OBJECTIVE. Edit the listing lines from the line with "the Tokens pill" up to and including the line with "Select the encrypted_volume", replacing "Publiceren" with "Opslaan" and leaving everything else unchanged. Give back only those lines.

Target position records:
+++++
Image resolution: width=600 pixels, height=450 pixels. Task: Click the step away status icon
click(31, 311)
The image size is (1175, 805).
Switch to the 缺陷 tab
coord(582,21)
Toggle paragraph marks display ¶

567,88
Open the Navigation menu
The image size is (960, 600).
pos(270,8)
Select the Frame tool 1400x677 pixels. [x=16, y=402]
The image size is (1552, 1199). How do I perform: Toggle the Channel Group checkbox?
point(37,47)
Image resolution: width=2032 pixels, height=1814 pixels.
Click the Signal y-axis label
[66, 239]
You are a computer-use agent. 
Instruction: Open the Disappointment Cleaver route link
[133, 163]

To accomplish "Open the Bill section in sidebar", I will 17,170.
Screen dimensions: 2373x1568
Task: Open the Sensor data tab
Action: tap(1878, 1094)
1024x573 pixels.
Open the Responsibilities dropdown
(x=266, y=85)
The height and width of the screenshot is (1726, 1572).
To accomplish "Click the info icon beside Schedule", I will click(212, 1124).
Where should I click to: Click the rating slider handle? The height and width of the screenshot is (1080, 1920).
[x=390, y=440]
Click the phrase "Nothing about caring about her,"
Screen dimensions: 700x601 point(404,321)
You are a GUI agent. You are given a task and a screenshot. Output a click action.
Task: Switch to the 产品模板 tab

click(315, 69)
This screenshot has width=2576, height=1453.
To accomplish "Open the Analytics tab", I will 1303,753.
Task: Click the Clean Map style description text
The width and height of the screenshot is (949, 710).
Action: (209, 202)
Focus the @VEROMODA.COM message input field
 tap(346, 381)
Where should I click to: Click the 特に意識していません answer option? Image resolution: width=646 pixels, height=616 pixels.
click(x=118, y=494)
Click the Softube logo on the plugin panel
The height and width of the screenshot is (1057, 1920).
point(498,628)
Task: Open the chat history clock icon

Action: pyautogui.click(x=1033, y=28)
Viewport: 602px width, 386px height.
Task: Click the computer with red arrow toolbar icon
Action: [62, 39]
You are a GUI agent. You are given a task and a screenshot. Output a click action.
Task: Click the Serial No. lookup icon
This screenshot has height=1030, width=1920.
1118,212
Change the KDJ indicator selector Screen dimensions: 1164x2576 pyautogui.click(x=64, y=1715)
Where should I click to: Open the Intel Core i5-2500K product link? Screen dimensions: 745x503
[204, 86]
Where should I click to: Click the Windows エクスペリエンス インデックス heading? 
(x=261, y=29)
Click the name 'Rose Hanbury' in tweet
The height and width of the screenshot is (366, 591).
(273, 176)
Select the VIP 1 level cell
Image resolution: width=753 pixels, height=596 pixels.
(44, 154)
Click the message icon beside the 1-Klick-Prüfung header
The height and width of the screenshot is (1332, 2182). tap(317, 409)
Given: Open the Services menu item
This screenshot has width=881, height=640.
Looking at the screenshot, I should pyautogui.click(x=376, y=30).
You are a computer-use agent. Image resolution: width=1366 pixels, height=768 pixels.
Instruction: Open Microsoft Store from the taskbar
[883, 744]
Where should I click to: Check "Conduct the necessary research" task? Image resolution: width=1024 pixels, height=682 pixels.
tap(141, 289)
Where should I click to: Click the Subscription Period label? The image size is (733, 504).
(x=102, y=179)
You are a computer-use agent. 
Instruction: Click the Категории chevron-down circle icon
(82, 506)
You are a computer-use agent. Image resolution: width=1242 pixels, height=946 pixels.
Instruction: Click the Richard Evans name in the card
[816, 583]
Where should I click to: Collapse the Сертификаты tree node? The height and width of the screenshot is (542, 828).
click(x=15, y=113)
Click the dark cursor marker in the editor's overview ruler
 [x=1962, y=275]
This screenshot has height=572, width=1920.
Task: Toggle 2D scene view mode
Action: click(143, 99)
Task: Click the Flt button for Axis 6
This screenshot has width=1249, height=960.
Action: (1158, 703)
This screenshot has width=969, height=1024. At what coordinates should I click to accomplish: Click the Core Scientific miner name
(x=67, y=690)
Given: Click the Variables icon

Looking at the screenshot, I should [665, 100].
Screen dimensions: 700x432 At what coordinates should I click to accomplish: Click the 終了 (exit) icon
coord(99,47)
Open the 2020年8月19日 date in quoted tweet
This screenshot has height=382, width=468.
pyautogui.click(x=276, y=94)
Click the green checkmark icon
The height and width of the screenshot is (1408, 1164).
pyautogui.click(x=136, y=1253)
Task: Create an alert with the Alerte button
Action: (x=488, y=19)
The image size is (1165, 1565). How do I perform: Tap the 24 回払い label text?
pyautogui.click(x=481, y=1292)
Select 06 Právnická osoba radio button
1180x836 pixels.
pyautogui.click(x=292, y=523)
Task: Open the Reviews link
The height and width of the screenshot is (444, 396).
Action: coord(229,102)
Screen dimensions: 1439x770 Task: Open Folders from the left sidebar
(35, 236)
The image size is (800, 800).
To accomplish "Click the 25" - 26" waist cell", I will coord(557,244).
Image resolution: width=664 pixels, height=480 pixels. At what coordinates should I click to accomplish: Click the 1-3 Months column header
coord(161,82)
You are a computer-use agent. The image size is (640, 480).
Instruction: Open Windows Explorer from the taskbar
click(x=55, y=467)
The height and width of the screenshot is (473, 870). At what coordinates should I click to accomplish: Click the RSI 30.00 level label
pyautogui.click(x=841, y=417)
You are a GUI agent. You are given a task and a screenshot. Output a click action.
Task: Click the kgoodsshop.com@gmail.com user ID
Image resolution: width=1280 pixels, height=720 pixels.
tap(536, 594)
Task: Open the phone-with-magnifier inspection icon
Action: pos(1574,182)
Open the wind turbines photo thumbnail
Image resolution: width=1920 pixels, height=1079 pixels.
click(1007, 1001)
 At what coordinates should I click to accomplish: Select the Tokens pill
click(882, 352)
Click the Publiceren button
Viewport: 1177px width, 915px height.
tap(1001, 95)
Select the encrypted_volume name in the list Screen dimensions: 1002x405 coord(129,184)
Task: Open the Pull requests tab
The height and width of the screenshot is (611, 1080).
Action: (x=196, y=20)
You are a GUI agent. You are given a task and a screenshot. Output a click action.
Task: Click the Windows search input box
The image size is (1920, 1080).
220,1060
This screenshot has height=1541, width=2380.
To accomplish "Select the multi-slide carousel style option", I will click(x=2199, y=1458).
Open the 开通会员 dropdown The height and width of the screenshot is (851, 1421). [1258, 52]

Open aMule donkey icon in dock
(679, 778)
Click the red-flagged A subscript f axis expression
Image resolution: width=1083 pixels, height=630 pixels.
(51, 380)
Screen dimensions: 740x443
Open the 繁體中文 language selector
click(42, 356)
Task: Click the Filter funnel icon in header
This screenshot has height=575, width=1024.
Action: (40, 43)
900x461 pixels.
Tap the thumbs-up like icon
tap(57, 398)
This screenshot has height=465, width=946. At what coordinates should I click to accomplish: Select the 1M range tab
+++++
ANSWER FOR THIS EXERCISE.
 At what coordinates should I click to accomplish: Select the Tokens pill
click(882, 352)
Click the Opslaan button
Viewport: 1177px width, 915px height.
tap(1001, 95)
Select the encrypted_volume name in the list Screen dimensions: 1002x405 coord(129,184)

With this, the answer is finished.